The FamilyTreeDNA site www.familytreedna.com has charts to help you determine the near-ness and
probability of your common ancestor with another individual based on the number
and kind of alleles that mismatch. HOWEVER, ideally you are looking for a
perfect or near perfect match.
You may ask, "What do you mean near perfect? I thought that Y-DNA
doesn't change! Well, there are some mutations on the alleles that can
change over long spans of generations. This is called a mutation but does
not mean the person is deformed. Normally the mutation rate is extremely
slow and unlikely, but can happen over a fourteen generation span. Sometimes more often. However a span of this length
basically takes us back to the time when surnames did not exist, therefore it
is useless to concern yourself about that unless you have a paper trail
connecting you to ancestors of that time period. Also some markers have a
high probability of mutation while others are extremely unlikely. This
helps determine the probability and timing.

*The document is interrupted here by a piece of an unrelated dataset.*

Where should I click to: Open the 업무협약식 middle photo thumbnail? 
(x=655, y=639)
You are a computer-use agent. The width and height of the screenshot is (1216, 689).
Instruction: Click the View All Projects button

So having about two or three mutations (or
differences) between another tester of your surname
could indicate that your common ancestor was as far as 1,000 years
ago. This is not very useful if there is no paper trail. However,
sometimes this helps by eliminating other lines with the same
surname; which is one of the main purposes for the DNA project; to narrow
the search.
*It must be noted: There is such a
thing as common DNA. When using a 12-marker test only, you will have
matches on surnames that are not common to your surname. Since there
are only a limited number of alleles tested for genealogical research there are
bound to be repeats of these sequences in other family names. UNLESS
there is a reason to believe that your surname changed or there was some illegitimacy
in the line, then there is no reason to pursue these matches. And you can
setup your access so that you can hide or show this
unlikely matches. It is very difficult and near
useless for a male of unknown lineages to use these comparisons to
find his paternal line.
FTDNA
offers confidentiality, although the DNA used for these tests would be pretty
useless except for paternity cases. You are contacted by email when
others match your DNA profile. You can choose to follow up or ignore
them. It is recommended that you begin with a 25-marker test and have it
upgraded later to the 37-markers only if you actually find 25-marker
matches. Hopefully this will eventually happen! Many participants have
had 12-marker tests only to find that several of the remaining markers mismatch
and as we said, this can quickly add up to several hundred years
difference.
Incidentally, the National Geographic
Society and IBM has a volunteer Genographic Project in which they are attempting map how humankind
populated the earth. If you chose to opt-in, your DNA
could help map the migration of man.